Problem requirements: Rewrite the listing, beginning at the line that has "Screen dimensions: 1351x736" and stopping after the line that has "Open the PDFをダウンロード button", with "button" changed to "link" and nothing else altered.

Data supplied:

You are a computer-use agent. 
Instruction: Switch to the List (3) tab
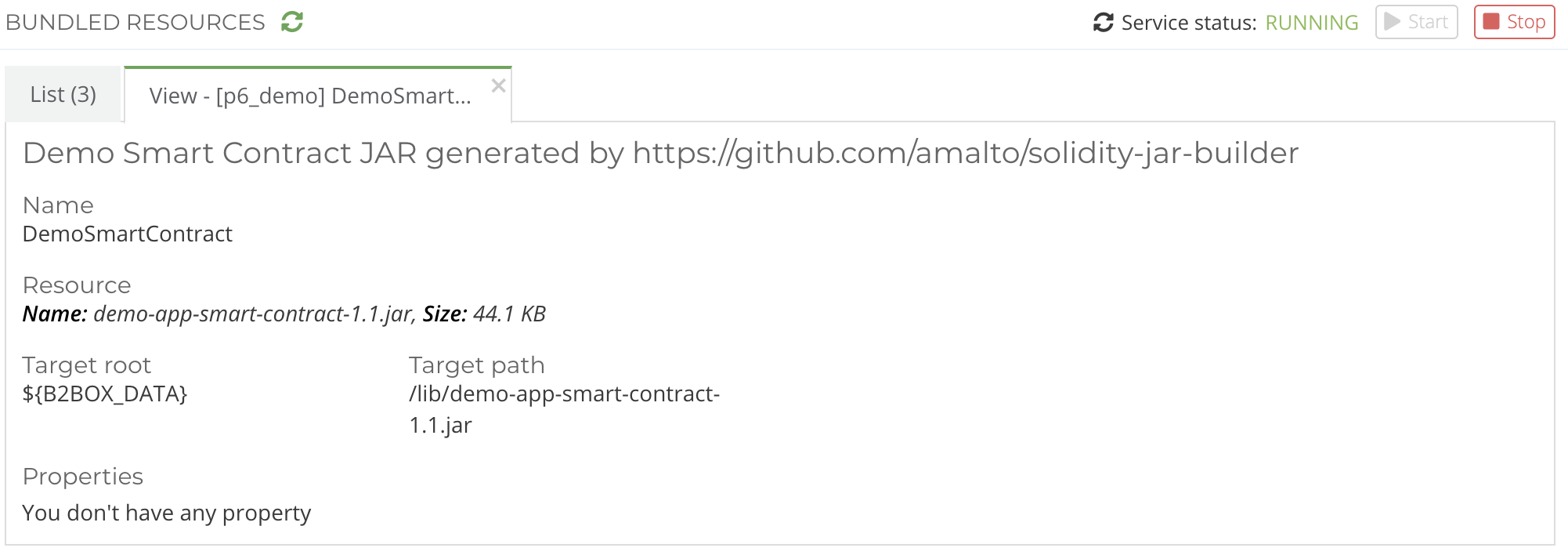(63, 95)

==

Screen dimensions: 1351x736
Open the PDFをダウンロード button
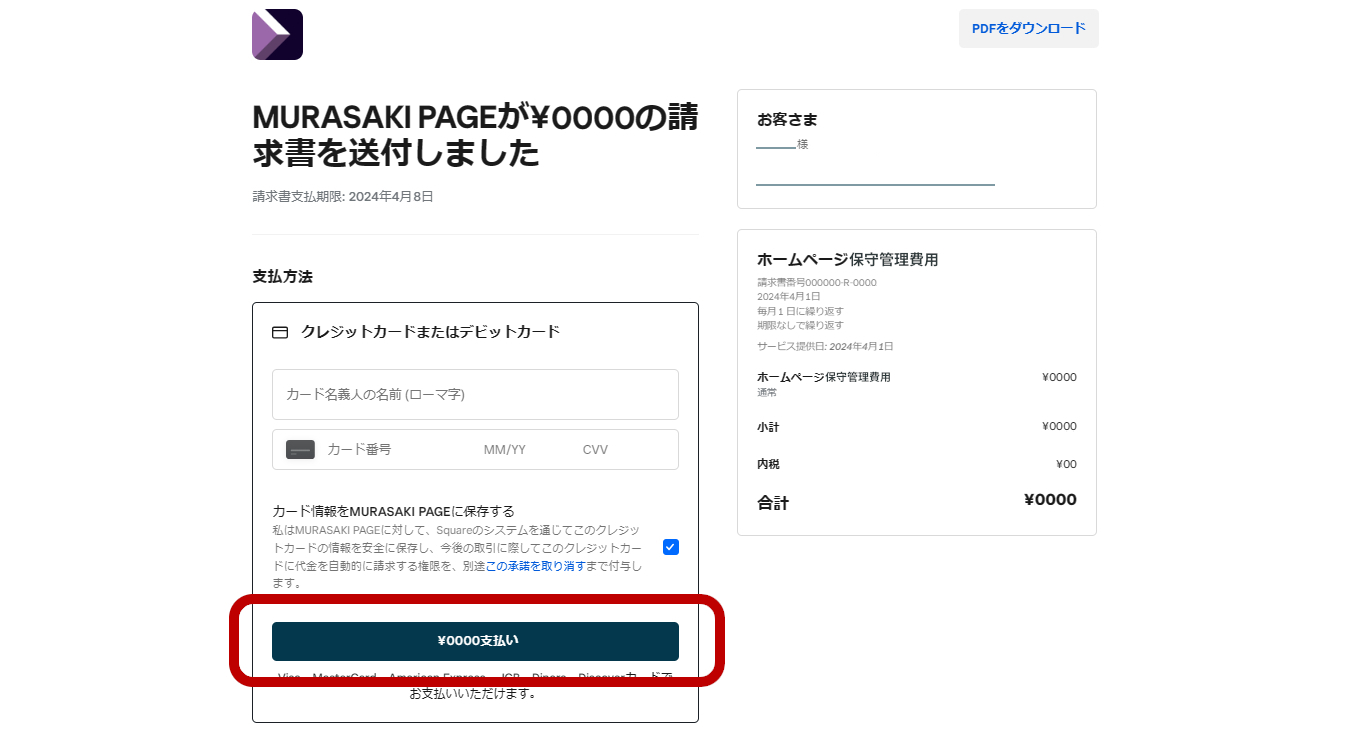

Solution below:
Screen dimensions: 1351x736
Open the PDFをダウンロード link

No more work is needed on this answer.